> _YOUR GOAL_
Search the records for the word "cell" and copy every line in which it occurs.

> _RECORDS PROVIDED_
= = =

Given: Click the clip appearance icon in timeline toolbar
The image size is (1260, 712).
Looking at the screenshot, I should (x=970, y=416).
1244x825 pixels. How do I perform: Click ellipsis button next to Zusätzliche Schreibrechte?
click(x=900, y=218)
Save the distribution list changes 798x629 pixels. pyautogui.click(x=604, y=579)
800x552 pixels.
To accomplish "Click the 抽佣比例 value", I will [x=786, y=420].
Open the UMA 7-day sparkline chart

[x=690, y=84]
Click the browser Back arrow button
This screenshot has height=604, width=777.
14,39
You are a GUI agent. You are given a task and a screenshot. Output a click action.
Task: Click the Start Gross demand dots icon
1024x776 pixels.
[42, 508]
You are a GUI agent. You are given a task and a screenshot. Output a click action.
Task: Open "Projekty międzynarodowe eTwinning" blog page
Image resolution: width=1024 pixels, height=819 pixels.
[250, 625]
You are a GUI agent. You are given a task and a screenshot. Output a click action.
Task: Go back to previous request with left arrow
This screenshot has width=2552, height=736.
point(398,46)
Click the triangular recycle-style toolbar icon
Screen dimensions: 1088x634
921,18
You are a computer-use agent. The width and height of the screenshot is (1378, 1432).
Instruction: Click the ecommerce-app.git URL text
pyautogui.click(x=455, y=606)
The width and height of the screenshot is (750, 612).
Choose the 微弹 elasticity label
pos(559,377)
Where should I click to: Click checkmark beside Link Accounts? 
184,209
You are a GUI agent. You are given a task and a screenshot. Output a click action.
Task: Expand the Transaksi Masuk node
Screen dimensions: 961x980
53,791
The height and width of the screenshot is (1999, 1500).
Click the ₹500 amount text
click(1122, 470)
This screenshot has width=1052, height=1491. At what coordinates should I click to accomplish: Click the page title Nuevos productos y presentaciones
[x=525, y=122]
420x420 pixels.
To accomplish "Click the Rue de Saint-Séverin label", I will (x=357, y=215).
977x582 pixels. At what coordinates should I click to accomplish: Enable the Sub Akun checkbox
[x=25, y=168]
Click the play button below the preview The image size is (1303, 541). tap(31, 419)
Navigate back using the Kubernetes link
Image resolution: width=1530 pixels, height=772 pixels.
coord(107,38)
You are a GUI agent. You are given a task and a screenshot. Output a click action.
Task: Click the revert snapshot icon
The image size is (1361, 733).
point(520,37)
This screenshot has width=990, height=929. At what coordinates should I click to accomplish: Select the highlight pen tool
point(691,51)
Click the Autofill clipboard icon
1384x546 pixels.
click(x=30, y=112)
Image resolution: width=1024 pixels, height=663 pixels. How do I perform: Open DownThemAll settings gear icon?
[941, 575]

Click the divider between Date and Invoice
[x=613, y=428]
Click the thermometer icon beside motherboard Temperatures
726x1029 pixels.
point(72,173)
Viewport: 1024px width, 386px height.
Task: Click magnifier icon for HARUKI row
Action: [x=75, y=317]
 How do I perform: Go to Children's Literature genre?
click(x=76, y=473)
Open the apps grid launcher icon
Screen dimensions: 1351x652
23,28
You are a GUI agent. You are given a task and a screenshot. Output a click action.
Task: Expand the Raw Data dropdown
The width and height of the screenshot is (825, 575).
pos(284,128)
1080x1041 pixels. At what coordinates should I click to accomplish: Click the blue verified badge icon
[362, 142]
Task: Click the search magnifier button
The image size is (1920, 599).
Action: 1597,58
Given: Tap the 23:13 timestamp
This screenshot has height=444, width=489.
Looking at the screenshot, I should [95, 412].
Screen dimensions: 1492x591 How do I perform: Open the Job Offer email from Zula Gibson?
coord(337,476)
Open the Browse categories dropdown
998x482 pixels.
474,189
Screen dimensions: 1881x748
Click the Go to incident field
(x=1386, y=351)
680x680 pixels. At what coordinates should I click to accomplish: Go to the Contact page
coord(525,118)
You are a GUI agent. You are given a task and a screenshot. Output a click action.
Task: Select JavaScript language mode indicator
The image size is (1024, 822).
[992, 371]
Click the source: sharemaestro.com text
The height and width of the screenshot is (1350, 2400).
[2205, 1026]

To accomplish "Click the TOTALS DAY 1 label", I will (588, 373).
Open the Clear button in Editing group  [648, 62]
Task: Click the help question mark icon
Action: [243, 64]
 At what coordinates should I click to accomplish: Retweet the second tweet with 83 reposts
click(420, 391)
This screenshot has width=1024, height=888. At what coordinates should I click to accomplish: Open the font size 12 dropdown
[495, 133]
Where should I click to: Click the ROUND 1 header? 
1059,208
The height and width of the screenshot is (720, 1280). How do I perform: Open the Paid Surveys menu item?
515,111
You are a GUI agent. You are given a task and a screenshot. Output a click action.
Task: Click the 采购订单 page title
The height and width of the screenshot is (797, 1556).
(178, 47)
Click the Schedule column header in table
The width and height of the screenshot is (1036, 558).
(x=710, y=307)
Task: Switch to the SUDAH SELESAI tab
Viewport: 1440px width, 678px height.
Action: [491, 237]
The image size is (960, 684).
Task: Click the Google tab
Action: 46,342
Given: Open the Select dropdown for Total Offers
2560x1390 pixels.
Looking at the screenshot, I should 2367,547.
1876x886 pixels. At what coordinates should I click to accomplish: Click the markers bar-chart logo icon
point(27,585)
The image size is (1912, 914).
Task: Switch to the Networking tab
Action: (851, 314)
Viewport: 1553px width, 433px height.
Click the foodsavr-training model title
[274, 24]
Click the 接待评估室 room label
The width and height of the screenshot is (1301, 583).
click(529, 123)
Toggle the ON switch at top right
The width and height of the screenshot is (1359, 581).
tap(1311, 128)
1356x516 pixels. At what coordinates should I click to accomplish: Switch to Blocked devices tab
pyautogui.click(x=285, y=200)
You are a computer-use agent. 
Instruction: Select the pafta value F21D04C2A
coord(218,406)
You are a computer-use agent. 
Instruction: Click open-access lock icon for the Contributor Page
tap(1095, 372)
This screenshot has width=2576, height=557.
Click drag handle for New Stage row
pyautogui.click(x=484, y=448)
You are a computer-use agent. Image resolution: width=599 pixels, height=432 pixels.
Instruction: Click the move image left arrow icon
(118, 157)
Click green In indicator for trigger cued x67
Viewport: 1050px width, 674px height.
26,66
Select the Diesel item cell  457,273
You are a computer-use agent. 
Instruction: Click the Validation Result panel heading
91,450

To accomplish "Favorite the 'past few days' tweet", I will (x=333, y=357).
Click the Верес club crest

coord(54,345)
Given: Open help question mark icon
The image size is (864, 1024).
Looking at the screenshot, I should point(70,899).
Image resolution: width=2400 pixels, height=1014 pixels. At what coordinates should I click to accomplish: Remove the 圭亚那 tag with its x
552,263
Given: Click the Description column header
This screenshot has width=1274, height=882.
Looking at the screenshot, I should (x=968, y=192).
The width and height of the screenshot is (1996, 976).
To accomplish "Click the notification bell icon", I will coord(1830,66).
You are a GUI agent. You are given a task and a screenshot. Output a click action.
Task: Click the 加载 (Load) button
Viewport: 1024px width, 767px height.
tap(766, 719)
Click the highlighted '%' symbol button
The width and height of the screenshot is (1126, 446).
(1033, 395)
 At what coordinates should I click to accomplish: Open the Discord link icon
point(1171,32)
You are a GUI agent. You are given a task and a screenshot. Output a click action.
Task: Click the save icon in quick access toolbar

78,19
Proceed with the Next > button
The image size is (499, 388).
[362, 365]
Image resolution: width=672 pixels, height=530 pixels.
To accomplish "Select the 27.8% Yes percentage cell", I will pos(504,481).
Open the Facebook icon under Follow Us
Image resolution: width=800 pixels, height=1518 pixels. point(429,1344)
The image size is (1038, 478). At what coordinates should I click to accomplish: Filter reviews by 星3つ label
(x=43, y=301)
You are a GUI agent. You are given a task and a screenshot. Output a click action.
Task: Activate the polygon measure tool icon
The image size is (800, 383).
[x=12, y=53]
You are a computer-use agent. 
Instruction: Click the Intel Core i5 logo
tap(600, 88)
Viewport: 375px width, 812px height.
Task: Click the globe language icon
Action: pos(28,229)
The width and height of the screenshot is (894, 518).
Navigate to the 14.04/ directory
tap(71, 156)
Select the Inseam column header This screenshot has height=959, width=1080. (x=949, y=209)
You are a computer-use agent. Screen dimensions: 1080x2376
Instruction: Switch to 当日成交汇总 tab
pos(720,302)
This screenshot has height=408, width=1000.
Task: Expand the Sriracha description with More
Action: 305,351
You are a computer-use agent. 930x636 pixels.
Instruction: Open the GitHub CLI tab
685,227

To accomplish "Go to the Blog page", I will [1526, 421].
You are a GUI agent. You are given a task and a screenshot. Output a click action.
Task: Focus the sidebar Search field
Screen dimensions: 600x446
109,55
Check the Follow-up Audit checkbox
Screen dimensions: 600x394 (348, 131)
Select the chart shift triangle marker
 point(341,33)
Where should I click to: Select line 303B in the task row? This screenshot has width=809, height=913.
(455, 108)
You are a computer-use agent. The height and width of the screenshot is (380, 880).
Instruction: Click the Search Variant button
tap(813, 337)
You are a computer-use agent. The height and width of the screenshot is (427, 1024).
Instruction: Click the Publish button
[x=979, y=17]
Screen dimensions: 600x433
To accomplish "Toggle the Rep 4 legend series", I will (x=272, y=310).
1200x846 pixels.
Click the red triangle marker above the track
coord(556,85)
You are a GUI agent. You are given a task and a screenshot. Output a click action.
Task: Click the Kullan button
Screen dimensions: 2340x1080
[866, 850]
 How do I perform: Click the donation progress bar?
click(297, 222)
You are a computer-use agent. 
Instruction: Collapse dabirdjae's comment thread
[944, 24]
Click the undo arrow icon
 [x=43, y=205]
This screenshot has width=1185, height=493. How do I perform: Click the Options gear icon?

= = =

> _SOLVED EXERCISE_
Select the Diesel item cell  457,273
To accomplish "Select the 27.8% Yes percentage cell", I will pos(504,481).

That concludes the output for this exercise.